Finance Minister Grant Robertson has responded to growing criticism the Covid-19 taxpayer-funded wage subsidy scheme is open to abuse, saying the Government has "faith" most businesses won't rort it.
"We have faith in the vast majority of New Zealand businesses to do the right thing and use the money to pay their staff. Anyone who abuses the system, we will chase down," he said.
Wage subsidy payments totalling around $84 million to processors in the $9 billion export meat industry are the latest to raise concern.
Meat processors are "essential services" and are still operating. But several big name processors have not claimed support.
Sector concerns about how the subsidy scheme is being used follows news some of New Zealand's biggest law firms successfully applied for millions of dollars.
So far a total of $9.9 billion in wage subsidies has been paid out.
Of the $84m in payments to meat companies, $77.7m was to two of the country's biggest meat companies Silver Fern Farm and Alliance Group for 11,000 workers.
The head of a major New Zealand employer, not an applicant for wage subsidies, said the test for subsidy eligibility, a real or projected 30 per cent drop in revenue, can easily be rorted.
"It requires revenue for only one month in six to be 30 per cent down. Businesses will defer invoicing, slow sales down to qualify. Firms will simply load their billing a month later. Exporters will slow shipments," said the businessman, who declined to be named.
The one-month test should be across three or six months, he said.
Robertson's office did not respond to questions about the potential rorting avenues or whether the Government was considering extending the test period.
Critics claim the meat companies should not be paid because they are still operating, prices are strong and the sector is most unlikely to experience revenue loss this season.
Silver Fern Farm and Alliance have defended their subsidy applications, saying the Covid-19 distancing rule has decreased processing capacity at some or all sites by up to 50 per cent. They say they will pay back money if they find they no longer meet the subsidy criteria.
But industry critics challenge the lower production defence, saying lockdown-reduced throughput is not the same as revenue.
"The intent of the scheme is to address revenue loss. Covid-19 safety restrictions might be constraining processing capacity but this will simply cause deferment of revenue - not a loss," said one, who spoke on condition of anonymity.
Industry revenue would hold steady on last year and would likely significantly exceed it, he said.
Silver Fern Farms, half owned by Shanghai Maling (Hong Kong) and half by a New Zealand farmer co-operative, was paid $43.3m in subsidies. It recently announced a $70m net profit for FY19. Alliance, a farmer cooperative, was paid $34.4m. It posted a before tax profit of $20.7m for FY19.

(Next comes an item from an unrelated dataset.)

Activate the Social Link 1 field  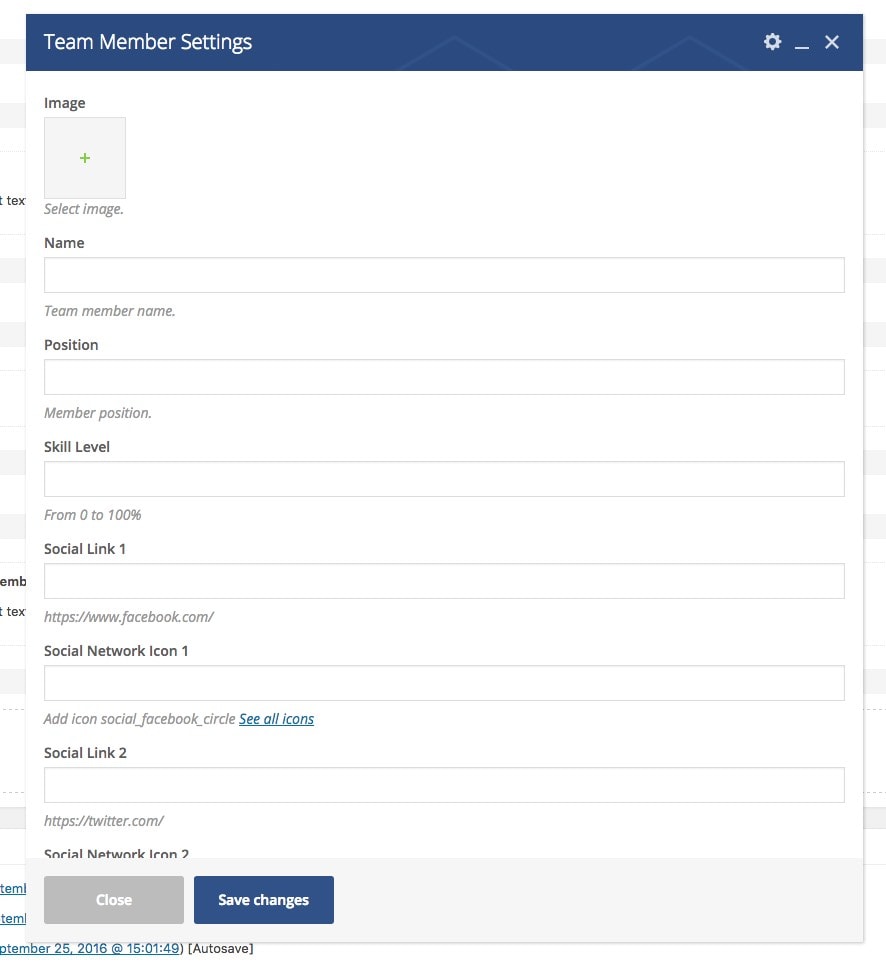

Several smaller meat companies have also been paid subsidies, but some larger players in the industry, which employs around 22,000 people, have not applied. They include Affco, Greenlea and Hellaby which between them employ more than 6000.
A spokesman for Affco, owned by Motueka's Talley's Group, said the company didn't intend applying for the subsidy because it didn't forecast a 30 per cent drop in revenue, despite lower processing because of virus restrictions.
"We didn't think the wage subsidy was intended for those still operating or to cover wages of staff still working."
Waikato beef processor and exporter Greenlea said production volumes were down due to safety restrictions but it was financially secure and believed essential services were "in a privileged position".
"We believe that Government support - which is not unlimited - should go to those in genuine need and small business in particular," said managing director Tony Egan.
Fred Hellaby, managing director of Auckland-based WilsonHellaby, which employs 700 people and mainly supplies the New Zealand market, said his company had not applied because retail sales, particularly to supermarkets, were very strong.
Industry critics of the payments said the $585 per week wage subsidy amounted to about 80 per cent of an average meat worker's wage.
If all meat companies claimed the subsidy, taxpayer support to the industry would come to about $150m, said one.
"This is an extremely competitive industry with tight margins, so companies that claimed the subsidy will benefit by paying only 20 per cent of their normal wage costs. Those that didn't claim paid full wage costs."
The meat industry was prone to seasonal highs and lows and seasons of varying lengths every year. Lower throughputs did result in higher costs but they were minor and taxpayers should not be expected to meet them, another critic said.
Alliance chief executive David Surveyor said the company had saved nearly 1000 jobs from an early season termination and secured 3800 others by continuing to safely run its plants, though far less efficiently.
Alliance exported about 95 per cent of its products and demand in a number of markets had declined significantly. Global market prices had decreased substantially across all species since last year.
A Silver Fern Farms spokesman said the subsidy was applied for when there was great uncertainty around the company's ability to operate under Level 4 restrictions, and because of global market supply chain disruption.
It had committed to employees still working that their pay would not be less than 95 per cent of a normal pre-Covid-19 production day, despite lower throughputs. It had also implemented a bonus for production staff.
Herald inquiries show Lean Meats, 97 per cent owned by Chinese company Binxi, received $1.05m for 151 staff.
Prime Range received $1.09 for 156 workers. It is owned by Cuilam Industries Ltd which also has Chinese interests.